摘要
Models establishing relationships between electrical resistivity and dopant densities of silicon wafers/bricks are not applicable for compensated-Si, such as upgraded metallurgical grade silicon UMG-Si. To date, no satisfactory theoretical model has been able to explain precisely the variety of new experimental results and observations related to compensated-Si. In this study, a new approach considering equilibrium ionisation constants according to electrolyte theory was proposed, which reproduce, for single-doped Si, Thurber's curves of charge carrier's mobilities. When more than one doping species are involved, as in compensated-Si, a numerical algorithm has to be used for solving multiple equilibrium systems.

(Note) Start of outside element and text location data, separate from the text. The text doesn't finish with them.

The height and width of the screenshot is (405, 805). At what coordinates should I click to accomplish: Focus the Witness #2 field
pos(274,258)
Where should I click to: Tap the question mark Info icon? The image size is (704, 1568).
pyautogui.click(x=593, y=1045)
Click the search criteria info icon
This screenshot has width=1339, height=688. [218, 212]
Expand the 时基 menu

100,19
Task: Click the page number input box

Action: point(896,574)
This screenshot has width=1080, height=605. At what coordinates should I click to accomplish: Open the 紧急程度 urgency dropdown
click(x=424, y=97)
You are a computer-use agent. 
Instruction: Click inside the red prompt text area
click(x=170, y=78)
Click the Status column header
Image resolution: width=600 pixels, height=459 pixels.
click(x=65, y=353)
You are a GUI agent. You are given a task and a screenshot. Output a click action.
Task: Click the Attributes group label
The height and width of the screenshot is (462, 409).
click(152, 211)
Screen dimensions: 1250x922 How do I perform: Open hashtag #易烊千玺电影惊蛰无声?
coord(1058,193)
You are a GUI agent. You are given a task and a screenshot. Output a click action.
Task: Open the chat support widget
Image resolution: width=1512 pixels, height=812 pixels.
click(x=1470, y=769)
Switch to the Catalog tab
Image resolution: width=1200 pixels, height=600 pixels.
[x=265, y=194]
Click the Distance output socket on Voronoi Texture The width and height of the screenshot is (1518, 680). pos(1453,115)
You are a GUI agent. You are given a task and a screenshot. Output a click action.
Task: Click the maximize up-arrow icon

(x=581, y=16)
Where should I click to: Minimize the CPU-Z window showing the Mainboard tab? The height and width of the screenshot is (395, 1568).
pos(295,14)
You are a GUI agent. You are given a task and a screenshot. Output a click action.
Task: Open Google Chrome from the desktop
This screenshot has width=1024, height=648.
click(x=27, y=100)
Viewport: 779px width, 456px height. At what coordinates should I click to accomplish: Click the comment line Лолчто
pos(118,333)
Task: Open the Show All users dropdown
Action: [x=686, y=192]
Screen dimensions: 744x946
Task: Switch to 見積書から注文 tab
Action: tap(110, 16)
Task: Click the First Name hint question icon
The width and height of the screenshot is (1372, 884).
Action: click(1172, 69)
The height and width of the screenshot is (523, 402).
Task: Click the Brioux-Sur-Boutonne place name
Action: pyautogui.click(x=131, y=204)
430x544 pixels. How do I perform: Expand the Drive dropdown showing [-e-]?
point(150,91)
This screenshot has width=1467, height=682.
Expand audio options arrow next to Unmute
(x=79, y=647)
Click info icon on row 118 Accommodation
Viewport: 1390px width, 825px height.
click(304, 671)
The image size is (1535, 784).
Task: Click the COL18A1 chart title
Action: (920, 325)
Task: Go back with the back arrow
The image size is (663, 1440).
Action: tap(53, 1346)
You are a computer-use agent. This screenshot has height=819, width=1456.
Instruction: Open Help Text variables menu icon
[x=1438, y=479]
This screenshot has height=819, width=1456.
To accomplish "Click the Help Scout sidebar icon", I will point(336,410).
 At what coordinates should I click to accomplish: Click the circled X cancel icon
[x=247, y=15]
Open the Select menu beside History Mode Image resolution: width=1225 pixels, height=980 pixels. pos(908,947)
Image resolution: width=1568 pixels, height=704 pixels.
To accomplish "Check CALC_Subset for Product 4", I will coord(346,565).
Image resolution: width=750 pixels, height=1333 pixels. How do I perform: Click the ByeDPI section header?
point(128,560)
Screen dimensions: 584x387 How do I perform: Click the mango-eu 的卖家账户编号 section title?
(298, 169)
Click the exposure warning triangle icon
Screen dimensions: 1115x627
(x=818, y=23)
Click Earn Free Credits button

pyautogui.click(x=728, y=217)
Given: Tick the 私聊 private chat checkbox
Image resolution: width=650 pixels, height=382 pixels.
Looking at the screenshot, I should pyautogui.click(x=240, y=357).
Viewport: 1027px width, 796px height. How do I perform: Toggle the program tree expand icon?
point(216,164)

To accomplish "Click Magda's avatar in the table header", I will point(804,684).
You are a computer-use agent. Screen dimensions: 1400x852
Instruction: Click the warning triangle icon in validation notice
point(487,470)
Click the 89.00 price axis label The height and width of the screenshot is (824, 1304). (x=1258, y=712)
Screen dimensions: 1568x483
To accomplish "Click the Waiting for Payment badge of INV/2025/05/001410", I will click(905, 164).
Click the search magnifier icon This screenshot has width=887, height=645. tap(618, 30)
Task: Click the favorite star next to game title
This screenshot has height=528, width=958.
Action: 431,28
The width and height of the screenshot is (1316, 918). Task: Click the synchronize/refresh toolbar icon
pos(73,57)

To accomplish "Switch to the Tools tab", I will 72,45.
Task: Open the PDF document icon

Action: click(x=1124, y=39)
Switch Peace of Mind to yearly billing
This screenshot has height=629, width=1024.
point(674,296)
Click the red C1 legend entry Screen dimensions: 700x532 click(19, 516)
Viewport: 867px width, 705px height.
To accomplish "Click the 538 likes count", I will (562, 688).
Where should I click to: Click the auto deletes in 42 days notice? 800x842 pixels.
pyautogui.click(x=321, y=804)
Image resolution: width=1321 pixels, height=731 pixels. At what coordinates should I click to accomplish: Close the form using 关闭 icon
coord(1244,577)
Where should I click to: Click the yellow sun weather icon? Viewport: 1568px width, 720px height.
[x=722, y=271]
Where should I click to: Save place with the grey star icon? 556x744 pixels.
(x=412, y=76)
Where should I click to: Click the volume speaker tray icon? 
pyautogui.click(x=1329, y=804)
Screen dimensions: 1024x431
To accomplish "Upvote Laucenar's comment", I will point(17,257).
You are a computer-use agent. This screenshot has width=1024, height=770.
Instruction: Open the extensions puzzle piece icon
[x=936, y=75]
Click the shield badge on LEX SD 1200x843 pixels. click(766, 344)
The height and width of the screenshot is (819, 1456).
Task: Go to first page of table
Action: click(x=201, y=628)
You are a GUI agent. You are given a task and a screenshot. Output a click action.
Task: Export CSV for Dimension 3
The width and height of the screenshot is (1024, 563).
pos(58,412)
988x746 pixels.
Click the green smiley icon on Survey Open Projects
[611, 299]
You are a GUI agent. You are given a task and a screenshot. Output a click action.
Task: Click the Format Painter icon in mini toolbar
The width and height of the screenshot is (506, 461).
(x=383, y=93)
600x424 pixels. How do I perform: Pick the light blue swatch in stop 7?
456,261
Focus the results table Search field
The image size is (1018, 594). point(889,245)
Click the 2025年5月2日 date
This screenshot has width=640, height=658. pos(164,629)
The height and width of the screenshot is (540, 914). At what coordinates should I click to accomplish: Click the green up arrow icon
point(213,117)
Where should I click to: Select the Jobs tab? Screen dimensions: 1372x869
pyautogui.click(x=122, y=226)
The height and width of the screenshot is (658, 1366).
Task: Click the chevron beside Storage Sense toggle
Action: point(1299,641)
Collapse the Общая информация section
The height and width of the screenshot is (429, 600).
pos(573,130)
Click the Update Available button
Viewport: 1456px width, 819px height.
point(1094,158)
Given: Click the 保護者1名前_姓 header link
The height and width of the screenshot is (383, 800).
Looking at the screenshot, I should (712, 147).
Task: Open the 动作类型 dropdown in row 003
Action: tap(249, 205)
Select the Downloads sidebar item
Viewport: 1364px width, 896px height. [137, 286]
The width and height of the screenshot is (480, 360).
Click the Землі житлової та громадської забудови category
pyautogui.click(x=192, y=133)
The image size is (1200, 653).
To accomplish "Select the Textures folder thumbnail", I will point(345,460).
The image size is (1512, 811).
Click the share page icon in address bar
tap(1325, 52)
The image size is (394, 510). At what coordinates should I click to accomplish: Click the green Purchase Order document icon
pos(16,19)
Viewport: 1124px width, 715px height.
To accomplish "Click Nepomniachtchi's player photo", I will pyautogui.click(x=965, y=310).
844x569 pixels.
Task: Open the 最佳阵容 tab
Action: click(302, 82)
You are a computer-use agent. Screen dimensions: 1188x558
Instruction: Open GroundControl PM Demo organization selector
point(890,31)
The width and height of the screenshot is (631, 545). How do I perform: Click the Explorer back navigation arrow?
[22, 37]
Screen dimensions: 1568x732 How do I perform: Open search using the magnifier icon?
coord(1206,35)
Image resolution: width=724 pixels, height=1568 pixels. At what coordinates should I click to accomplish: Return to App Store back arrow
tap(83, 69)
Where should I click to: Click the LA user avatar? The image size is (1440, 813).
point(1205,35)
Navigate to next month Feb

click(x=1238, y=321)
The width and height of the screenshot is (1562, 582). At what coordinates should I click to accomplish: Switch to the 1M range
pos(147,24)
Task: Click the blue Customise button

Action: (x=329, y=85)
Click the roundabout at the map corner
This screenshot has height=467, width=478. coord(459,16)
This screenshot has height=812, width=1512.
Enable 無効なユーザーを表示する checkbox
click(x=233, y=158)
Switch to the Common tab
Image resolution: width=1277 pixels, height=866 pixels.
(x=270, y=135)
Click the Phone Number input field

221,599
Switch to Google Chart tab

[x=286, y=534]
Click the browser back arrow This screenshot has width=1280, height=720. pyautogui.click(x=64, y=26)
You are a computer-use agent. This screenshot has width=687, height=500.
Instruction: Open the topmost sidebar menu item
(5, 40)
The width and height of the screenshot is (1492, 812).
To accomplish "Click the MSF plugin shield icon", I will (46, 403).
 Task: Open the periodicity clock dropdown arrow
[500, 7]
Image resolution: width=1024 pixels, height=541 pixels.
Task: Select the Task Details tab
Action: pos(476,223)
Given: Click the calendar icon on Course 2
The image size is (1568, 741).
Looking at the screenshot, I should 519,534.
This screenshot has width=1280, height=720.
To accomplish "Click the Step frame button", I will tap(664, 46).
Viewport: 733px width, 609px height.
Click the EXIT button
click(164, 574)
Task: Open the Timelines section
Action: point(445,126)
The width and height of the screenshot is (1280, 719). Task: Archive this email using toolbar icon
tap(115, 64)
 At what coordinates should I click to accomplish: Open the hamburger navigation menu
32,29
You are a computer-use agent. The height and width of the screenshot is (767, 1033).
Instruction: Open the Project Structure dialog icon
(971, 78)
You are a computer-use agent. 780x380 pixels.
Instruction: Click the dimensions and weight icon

The study of such systems demonstrates a particular behaviour known from buffered solutions. Equilibrium constants were calculated from thermodynamic properties of chemical compounds, and a new general theory was proposed using available knowledge of electrochemistry (Nernst equation, Butler-Volmer equation). Considering that the silicon/dopant systems constitute a weak electrolyte solid solution, it is concluded that the electrolyte solution theory provides a good physical model and mathematical framework to get a better understanding of solar cell's behaviour.
硅片或硅块的电阻率与掺杂浓度的关系模型不适用于补偿硅,如精纯冶金级硅(UMG-Si)。目前尚无合适的理论模型可以准确解释补偿硅实验和观测结果间存在的差异。基于电解液理论提出一种包含电离平衡常数的新方法,可以得到单掺杂硅的电荷载子迁移率Thurber曲线。当掺杂硅中包含一种以上掺杂物质时,需要采用数值算法来解决多重平衡系统。研究表明这类系统表现出一种缓冲溶液的特定行为。通过计算化合物的热力学参数获得平衡常数,并利用现有的电化学知识(Nerust方程和Butler-Volmer方程)提出一个普遍理论。因为硅/掺杂物系统构成一个弱电解质固溶体,电解质溶液理论为太阳能电池行为的认知提供了一个很好的物理模型和数学框架。